====== Given records ======
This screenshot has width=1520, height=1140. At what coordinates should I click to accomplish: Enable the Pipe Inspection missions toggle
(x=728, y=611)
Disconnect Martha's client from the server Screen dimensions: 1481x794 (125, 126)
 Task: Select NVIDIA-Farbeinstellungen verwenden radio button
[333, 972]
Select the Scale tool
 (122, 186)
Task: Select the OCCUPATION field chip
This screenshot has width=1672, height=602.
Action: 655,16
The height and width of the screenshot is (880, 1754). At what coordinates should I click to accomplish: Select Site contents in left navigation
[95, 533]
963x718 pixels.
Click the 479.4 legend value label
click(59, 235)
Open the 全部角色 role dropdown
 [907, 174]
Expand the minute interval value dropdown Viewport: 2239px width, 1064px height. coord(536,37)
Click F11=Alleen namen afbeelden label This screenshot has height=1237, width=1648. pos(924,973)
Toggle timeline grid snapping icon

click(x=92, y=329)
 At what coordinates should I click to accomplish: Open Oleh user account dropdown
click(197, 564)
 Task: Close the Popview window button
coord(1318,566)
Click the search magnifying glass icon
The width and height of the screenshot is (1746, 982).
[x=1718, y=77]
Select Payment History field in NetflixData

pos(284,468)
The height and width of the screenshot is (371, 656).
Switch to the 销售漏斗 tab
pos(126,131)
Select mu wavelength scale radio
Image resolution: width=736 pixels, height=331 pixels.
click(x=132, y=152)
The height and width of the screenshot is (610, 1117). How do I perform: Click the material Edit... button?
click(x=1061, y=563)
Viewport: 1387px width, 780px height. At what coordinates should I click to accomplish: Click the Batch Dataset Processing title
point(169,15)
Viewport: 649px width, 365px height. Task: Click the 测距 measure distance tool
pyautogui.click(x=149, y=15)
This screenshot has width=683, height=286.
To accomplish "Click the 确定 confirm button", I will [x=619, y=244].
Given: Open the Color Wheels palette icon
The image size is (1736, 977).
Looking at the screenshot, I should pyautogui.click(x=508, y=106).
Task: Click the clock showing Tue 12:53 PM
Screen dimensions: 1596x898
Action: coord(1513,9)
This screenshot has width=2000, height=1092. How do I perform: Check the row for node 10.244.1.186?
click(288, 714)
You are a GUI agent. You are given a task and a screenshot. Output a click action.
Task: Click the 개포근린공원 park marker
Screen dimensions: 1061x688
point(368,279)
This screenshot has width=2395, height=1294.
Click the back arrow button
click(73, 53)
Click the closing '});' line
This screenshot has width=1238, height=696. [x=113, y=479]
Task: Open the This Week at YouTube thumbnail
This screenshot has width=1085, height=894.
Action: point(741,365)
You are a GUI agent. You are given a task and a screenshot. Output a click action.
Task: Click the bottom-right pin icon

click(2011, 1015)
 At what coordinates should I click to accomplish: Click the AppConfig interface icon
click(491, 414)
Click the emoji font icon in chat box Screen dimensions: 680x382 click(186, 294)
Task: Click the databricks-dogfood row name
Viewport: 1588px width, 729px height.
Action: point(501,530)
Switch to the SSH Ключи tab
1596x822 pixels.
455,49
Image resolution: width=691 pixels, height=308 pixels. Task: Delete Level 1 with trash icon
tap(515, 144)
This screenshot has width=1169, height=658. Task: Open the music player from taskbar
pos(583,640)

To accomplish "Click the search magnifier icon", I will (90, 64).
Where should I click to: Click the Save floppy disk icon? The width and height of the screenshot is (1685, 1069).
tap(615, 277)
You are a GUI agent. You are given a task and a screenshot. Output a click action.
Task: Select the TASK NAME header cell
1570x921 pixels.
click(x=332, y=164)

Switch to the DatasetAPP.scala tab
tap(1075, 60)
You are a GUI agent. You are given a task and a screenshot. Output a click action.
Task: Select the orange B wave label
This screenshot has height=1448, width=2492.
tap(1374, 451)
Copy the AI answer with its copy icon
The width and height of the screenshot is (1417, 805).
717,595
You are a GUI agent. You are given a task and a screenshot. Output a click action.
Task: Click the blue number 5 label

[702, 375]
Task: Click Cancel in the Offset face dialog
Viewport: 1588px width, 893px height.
======
*What to do:* Produce the entries again, character for character.

*Answer to this task:*
This screenshot has width=1520, height=1140. At what coordinates should I click to accomplish: Enable the Pipe Inspection missions toggle
(x=728, y=611)
Disconnect Martha's client from the server Screen dimensions: 1481x794 (125, 126)
 Task: Select NVIDIA-Farbeinstellungen verwenden radio button
[333, 972]
Select the Scale tool
 (122, 186)
Task: Select the OCCUPATION field chip
This screenshot has width=1672, height=602.
Action: 655,16
The height and width of the screenshot is (880, 1754). At what coordinates should I click to accomplish: Select Site contents in left navigation
[95, 533]
963x718 pixels.
Click the 479.4 legend value label
click(59, 235)
Open the 全部角色 role dropdown
 [907, 174]
Expand the minute interval value dropdown Viewport: 2239px width, 1064px height. coord(536,37)
Click F11=Alleen namen afbeelden label This screenshot has height=1237, width=1648. pos(924,973)
Toggle timeline grid snapping icon

click(x=92, y=329)
 At what coordinates should I click to accomplish: Open Oleh user account dropdown
click(197, 564)
 Task: Close the Popview window button
coord(1318,566)
Click the search magnifying glass icon
The width and height of the screenshot is (1746, 982).
[x=1718, y=77]
Select Payment History field in NetflixData

pos(284,468)
The height and width of the screenshot is (371, 656).
Switch to the 销售漏斗 tab
pos(126,131)
Select mu wavelength scale radio
Image resolution: width=736 pixels, height=331 pixels.
click(x=132, y=152)
The height and width of the screenshot is (610, 1117). How do I perform: Click the material Edit... button?
click(x=1061, y=563)
Viewport: 1387px width, 780px height. At what coordinates should I click to accomplish: Click the Batch Dataset Processing title
point(169,15)
Viewport: 649px width, 365px height. Task: Click the 测距 measure distance tool
pyautogui.click(x=149, y=15)
This screenshot has width=683, height=286.
To accomplish "Click the 确定 confirm button", I will [x=619, y=244].
Given: Open the Color Wheels palette icon
The image size is (1736, 977).
Looking at the screenshot, I should pyautogui.click(x=508, y=106).
Task: Click the clock showing Tue 12:53 PM
Screen dimensions: 1596x898
Action: coord(1513,9)
This screenshot has width=2000, height=1092. How do I perform: Check the row for node 10.244.1.186?
click(288, 714)
You are a GUI agent. You are given a task and a screenshot. Output a click action.
Task: Click the 개포근린공원 park marker
Screen dimensions: 1061x688
point(368,279)
This screenshot has width=2395, height=1294.
Click the back arrow button
click(73, 53)
Click the closing '});' line
This screenshot has width=1238, height=696. [x=113, y=479]
Task: Open the This Week at YouTube thumbnail
This screenshot has width=1085, height=894.
Action: point(741,365)
You are a GUI agent. You are given a task and a screenshot. Output a click action.
Task: Click the bottom-right pin icon

click(2011, 1015)
 At what coordinates should I click to accomplish: Click the AppConfig interface icon
click(491, 414)
Click the emoji font icon in chat box Screen dimensions: 680x382 click(186, 294)
Task: Click the databricks-dogfood row name
Viewport: 1588px width, 729px height.
Action: point(501,530)
Switch to the SSH Ключи tab
1596x822 pixels.
455,49
Image resolution: width=691 pixels, height=308 pixels. Task: Delete Level 1 with trash icon
tap(515, 144)
This screenshot has width=1169, height=658. Task: Open the music player from taskbar
pos(583,640)

To accomplish "Click the search magnifier icon", I will (90, 64).
Where should I click to: Click the Save floppy disk icon? The width and height of the screenshot is (1685, 1069).
tap(615, 277)
You are a GUI agent. You are given a task and a screenshot. Output a click action.
Task: Select the TASK NAME header cell
1570x921 pixels.
click(x=332, y=164)

Switch to the DatasetAPP.scala tab
tap(1075, 60)
You are a GUI agent. You are given a task and a screenshot. Output a click action.
Task: Select the orange B wave label
This screenshot has height=1448, width=2492.
tap(1374, 451)
Copy the AI answer with its copy icon
The width and height of the screenshot is (1417, 805).
717,595
You are a GUI agent. You are given a task and a screenshot. Output a click action.
Task: Click the blue number 5 label

[702, 375]
Task: Click Cancel in the Offset face dialog
Viewport: 1588px width, 893px height.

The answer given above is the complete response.